前面配合我司自然拼读phonics产品做了52个字母的定位识别,后面看vuforia AR里有根据图片制作特征图,试了下,用生成特征矩阵的方式更简单高效(无需生成训练图集)。当然能使用特征矩阵的图片是有限制的就是特征足够多,像我们这种色块/字母等的就不行了。

回忆起之前可以根据绘本封面图片找绘本的应用,觉得值得研究下opencv特征提取的方法,和机器学习的方法互为补充。

用了3种方法:

第一种是Hessian Affine detector with SIFT descriptor(https://github.com/perdoch/hesaff) 这个用的opencv太老了,一个开发者(https://github.com/ray0809/Hessian_sift)更新了下,可以在opencv 3.x上跑了,可以直接用后者提供的代码(demo_python.py)做对比图实验。

67b0e2426cde53c84d3c963833bb2376.png

第二种方法用opencv自带的surf方法:

import numpy as np
import cv2 as cv
import time
path1 = '../Hessian_sift-master/test_pics/204.jpg'
path2 = '../Hessian_sift-master/test_pics/205.jpg'

img1 = cv.imread(path1,0)
img2 = cv.imread(path2,0)




minHessian = 5000
detector = cv.xfeatures2d_SURF.create(hessianThreshold=minHessian)
start_time = time.time()
keypoints1, descriptors1 = detector.detectAndCompute(img1, None)
count = len(keypoints1)
print("Detected {:.5f} points, in {:.5f} sec.".format(count, time.time() - start_time))
keypoints2, descriptors2 = detector.detectAndCompute(img2, None)
count = len(keypoints2)
print("Detected {:.5f} points, in {:.5f} sec.".format(count, time.time() - start_time))


FLANN_INDEX_KDTREE = 0
index_params = dict(algorithm = FLANN_INDEX_KDTREE, trees = 5)
search_params = dict(checks = 20) #指定递归次数

begin = time.time()
flann = cv.FlannBasedMatcher(index_params, search_params)
matches = flann.knnMatch(descriptors1, descriptors2, k=2)

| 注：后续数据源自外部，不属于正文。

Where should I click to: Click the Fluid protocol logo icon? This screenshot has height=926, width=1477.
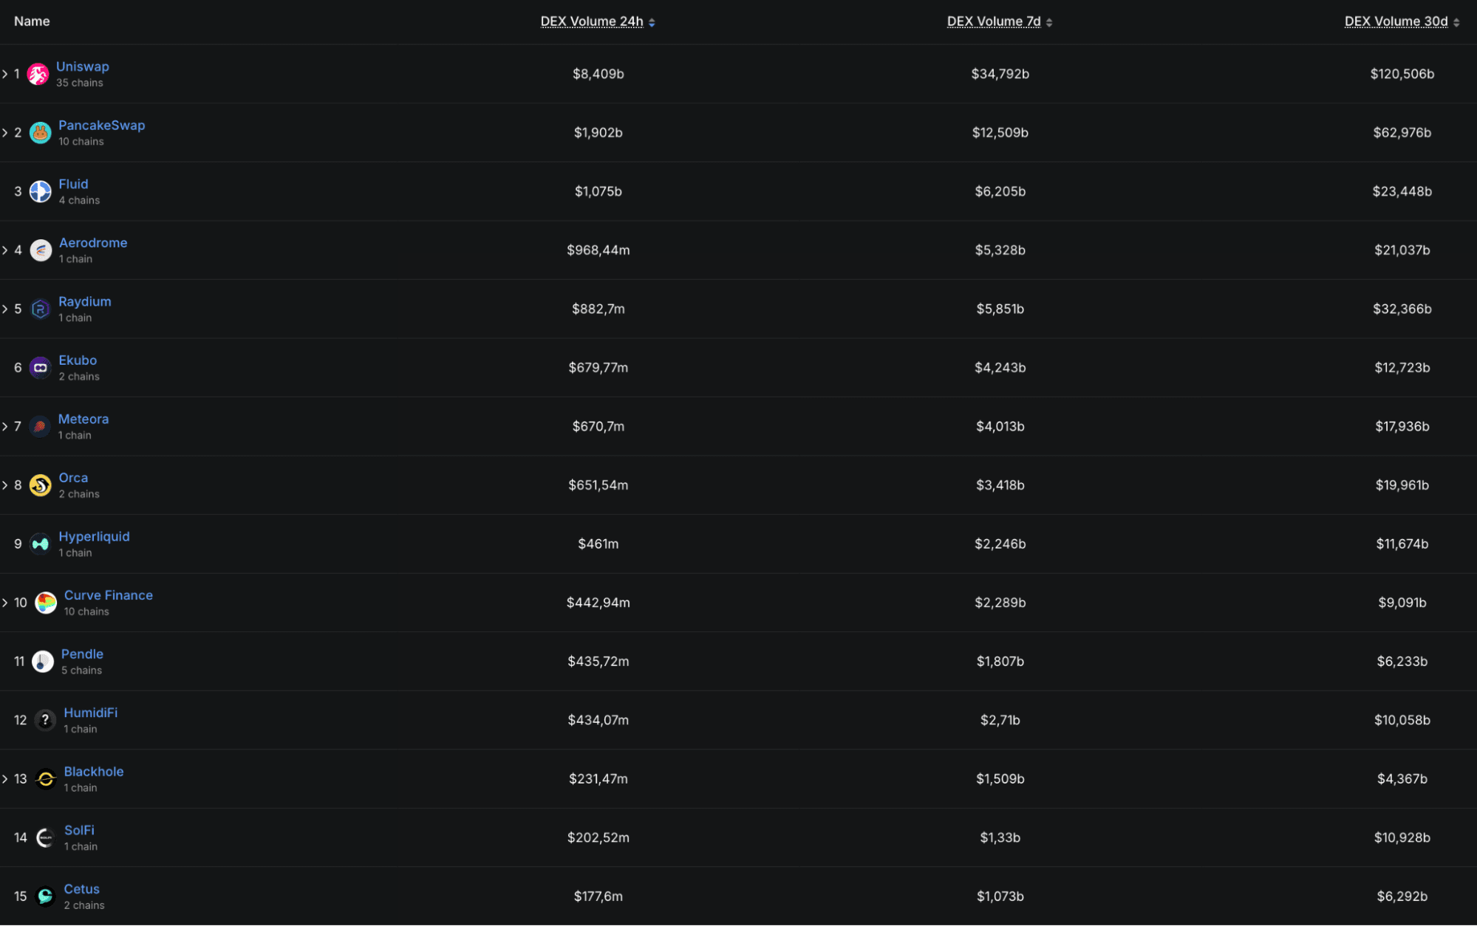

# Need to draw only good matches, so create a mask
matchesMask = [[0, 0] for i in range(len(matches))]
    
del_same = []
mat = 0
for i, (m, n) in enumerate(matches):
	# ratio test as per Lowe's paper
	if m.distance < 0.5 * n.distance:
		mat += 1
		matchesMask[i] = [1, 0]
		del_same.append(m.trainIdx)
count = len(set(del_same))
print('匹配耗时:{:.5f}, 匹配到的点个数:{}'.format(time.time() - begin, count))




draw_params = dict(#matchColor = (0, 255, 0),
                   #singlePointColor = (255, 0, 0),
                   matchesMask = matchesMask,
                   flags = cv.DrawMatchesFlags_NOT_DRAW_SINGLE_POINTS #0
                   )
img3 = cv.drawMatchesKnn(img1, keypoints1, img2, keypoints2, matches, None, **draw_params)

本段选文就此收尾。